Die Fassade ist die Visitenkarte

In der Geschäftswelt ist meist der erste Eindruck entscheidend. Die Optik der Geschäftsstelle, des Bürogebäudes oder das Auftreten der Angestellten können Vertragsverhandlungen deutlich erleichtern.

Fassadenarten

Fassaden sind vielfältig und können aus verschiedenen Materialien bestehen. Glasfassaden gelten derzeit als modern. Sie ermöglichen einen hohen Lichteinfall und wirken dadurch offener und freundlicher. Die transparente Oberfläche spiegelt auch in gewissen Maßen den heutigen Lifestyle wieder.

Die heutige Fassade aus Glas verfügt jedoch auch über zusätzliche Funktionen.
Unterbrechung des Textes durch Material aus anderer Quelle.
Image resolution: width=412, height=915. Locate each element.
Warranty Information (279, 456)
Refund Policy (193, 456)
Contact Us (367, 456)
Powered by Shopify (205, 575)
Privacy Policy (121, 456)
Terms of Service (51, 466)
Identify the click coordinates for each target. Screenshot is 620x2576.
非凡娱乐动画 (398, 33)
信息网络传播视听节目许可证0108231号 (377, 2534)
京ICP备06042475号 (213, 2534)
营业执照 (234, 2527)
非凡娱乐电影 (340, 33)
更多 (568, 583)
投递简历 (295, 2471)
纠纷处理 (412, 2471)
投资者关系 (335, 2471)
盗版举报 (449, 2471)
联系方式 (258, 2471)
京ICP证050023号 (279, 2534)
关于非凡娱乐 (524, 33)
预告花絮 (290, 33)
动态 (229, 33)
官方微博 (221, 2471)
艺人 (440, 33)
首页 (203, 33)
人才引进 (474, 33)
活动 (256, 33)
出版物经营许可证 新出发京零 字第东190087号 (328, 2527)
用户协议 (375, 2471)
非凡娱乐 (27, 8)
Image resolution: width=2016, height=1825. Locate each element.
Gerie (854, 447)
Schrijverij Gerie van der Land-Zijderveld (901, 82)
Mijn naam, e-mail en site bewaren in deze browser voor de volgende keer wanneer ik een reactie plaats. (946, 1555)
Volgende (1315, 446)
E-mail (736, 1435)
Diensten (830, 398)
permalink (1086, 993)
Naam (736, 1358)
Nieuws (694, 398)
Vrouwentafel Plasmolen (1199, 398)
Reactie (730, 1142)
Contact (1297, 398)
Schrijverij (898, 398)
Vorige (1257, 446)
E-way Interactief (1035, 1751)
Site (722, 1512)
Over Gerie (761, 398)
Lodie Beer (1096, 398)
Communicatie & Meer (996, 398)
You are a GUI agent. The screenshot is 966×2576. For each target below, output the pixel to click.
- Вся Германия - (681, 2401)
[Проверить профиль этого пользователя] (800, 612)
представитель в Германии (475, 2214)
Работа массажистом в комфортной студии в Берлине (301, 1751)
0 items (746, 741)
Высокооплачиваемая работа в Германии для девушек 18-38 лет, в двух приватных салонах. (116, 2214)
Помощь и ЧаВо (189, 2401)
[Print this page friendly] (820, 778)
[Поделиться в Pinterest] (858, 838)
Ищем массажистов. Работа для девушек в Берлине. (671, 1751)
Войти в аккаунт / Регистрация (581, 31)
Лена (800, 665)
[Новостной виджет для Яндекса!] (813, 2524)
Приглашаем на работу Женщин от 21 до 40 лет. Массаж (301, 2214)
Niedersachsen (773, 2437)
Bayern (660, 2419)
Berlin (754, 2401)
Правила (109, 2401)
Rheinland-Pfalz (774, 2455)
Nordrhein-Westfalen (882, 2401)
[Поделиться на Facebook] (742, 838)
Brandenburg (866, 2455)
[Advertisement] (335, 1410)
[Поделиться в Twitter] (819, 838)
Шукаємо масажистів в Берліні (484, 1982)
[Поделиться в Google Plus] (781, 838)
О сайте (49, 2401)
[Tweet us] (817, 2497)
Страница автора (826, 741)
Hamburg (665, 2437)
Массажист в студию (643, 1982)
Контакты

Durch das Hinzufügen von Silbernitrat bei der Glasherstellung entstehen verspiegelte Flächen, so dass das Innenleben vor ungewollten Blicken schützt. Diese einseitige Verspiegelungstechnik ist besonders in den niedrigen Etagen sinnvoll.

Auch der Sonnenschutz besitzt bei diesen Fassaden eine besondere Rolle. Dabei soll die Fassade den Zweck erfüllen, viel Licht in den Raum zu lassen, ohne dabei blendend zu wirken. Auch der Hitzeschutz im Sommer spielt eine große Rolle. Besonders in anderen Klimazonen, wie den Tropen oder Subtropen, sind raumklimaregulierende Eigenschaften wichtig.

Durch Weiterentwicklungen der Fensterbauer und dem Einsatz von Isolierverglasungen (2- oder 3-fachverglasung) erfüllen moderne Glasfassaden auch die hochgesteckten Ziele der Energieeinsparverordnung 2009 (EnEV).

Fassaden aus Glas haben noch einen entscheidenden Vorteil: sie lassen sich leichter reinigen. Durch spezielle Versiegelungstechniken perlt Dreck mit dem Regen einfach von der Oberfläche ab.

Die Glasfassade ist besonders häufig in Ballungsgebieten und im modernen Hochbau anzutreffen.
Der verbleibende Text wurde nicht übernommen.